The reported row SCALAR_EFFECT_FE_MTGP uses \(q_{it}=1\). The row TROP_WEIGHTED_SCALAR_FE_MTGP uses TROP-style product weights in the same objective:
\[ q_{it} = \omega_i \theta_t. \]
TROP, SDID, SC, DID, MC, and DIFP
The semi-synthetic section calls the six estimators in the ZBW TROP replication archive directly. The main TROP row solves a weighted two-way fixed-effect plus nuclear-norm problem with treatment included as a scalar regressor:
\[ (\widehat\mu,\widehat\alpha,\widehat\gamma,\widehat\tau,\widehat L) = \arg\min_{\mu,\alpha,\gamma,\tau,L} \sum_{i,t} \left[ \delta_{it} \{Y_{it}-\mu-\alpha_i-\gamma_t-\tau W_{it}-L_{it}\} \right]^2 + \lambda_{\mathrm{nn}}\|L\|_*. \]
Here \(\delta_{it}\) is the product of exponential unit and time localization weights. The archive multiplies residuals by \(\delta_{it}\) before squaring, so the effective squared-loss weight is \(\delta_{it}^2\). Tuning follows the archive’s placebo cross-validation routine over unit localization, time localization, and nuclear-norm penalty.
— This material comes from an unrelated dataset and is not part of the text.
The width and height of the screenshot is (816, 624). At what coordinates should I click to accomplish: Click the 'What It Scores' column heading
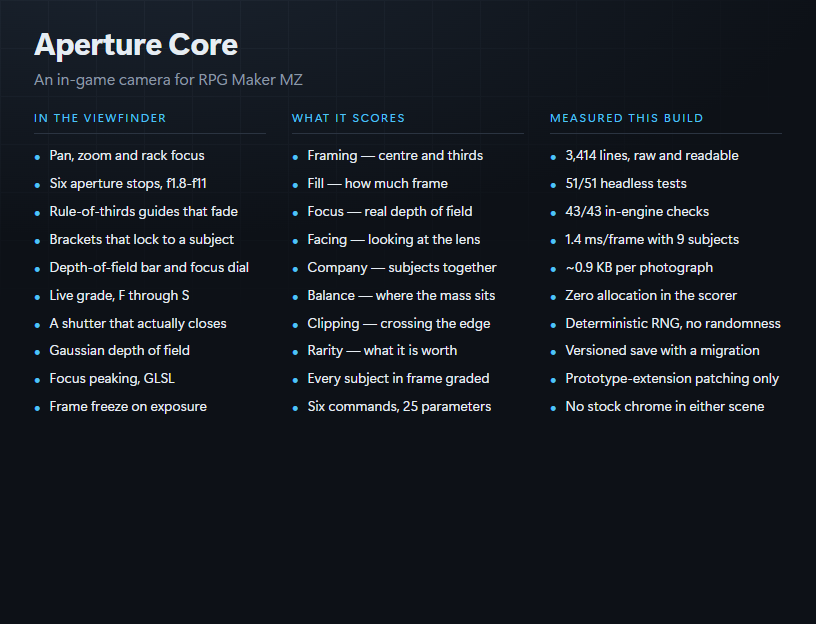tap(348, 118)
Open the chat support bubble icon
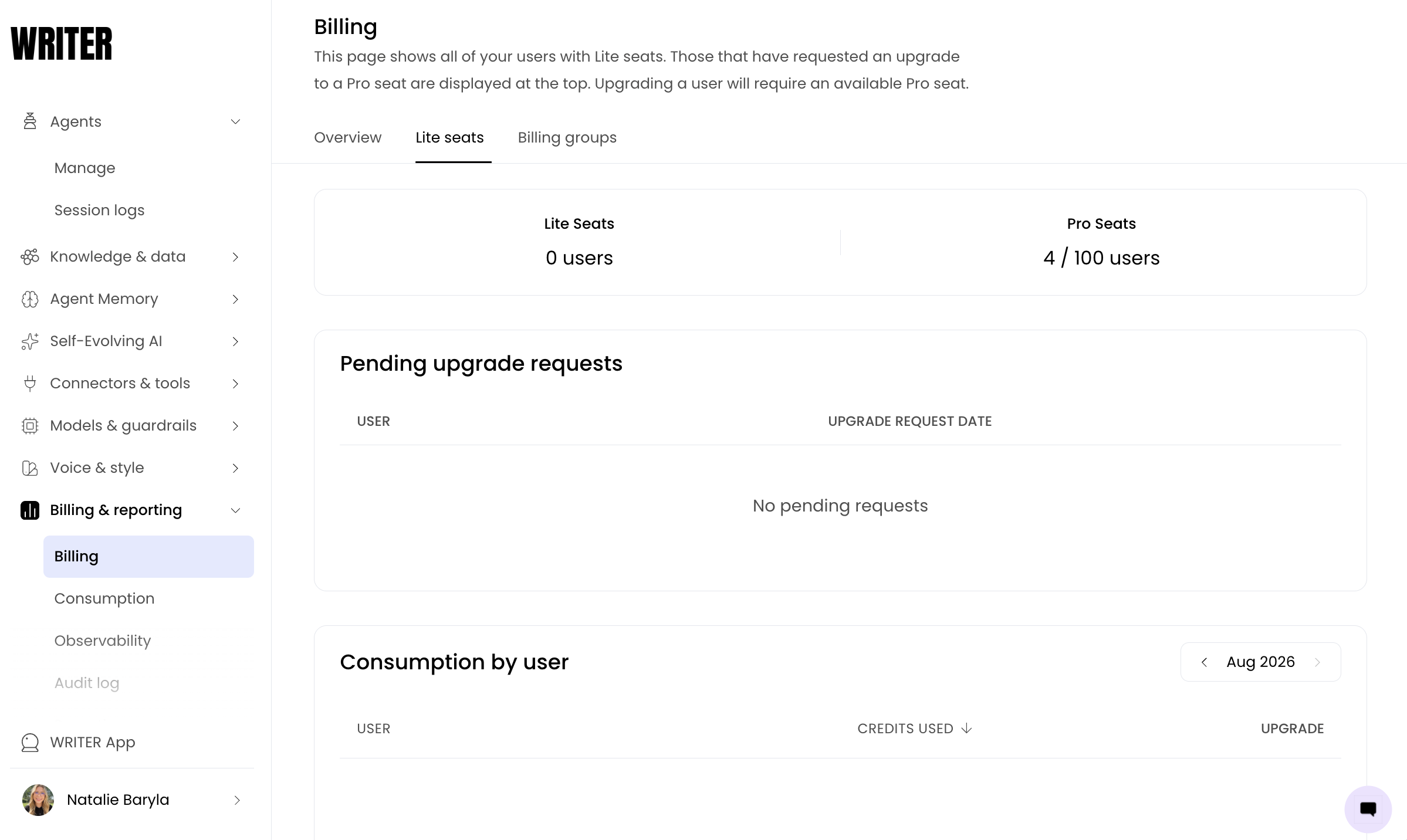 tap(1368, 809)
The related archive rows are:
SDID: synthetic difference-in-differences style two-way balancing.SC: synthetic control.DID: two-way difference-in-differences.MC: the same weighted TWFE/nuclear-norm solver with localization switched off.DIFP: the archive’s factor/imputation comparator.
The main conceptual distinction is that TROP is target-local and diagonal in its weighting, while MTGPAX is a coherent global outcome model. The scalar-effect fixed-effect MTGP is an attempt to keep the MTGP surface while adopting the low-dimensional treatment-effect channel and unpenalized additive structure that help TROP and SDID.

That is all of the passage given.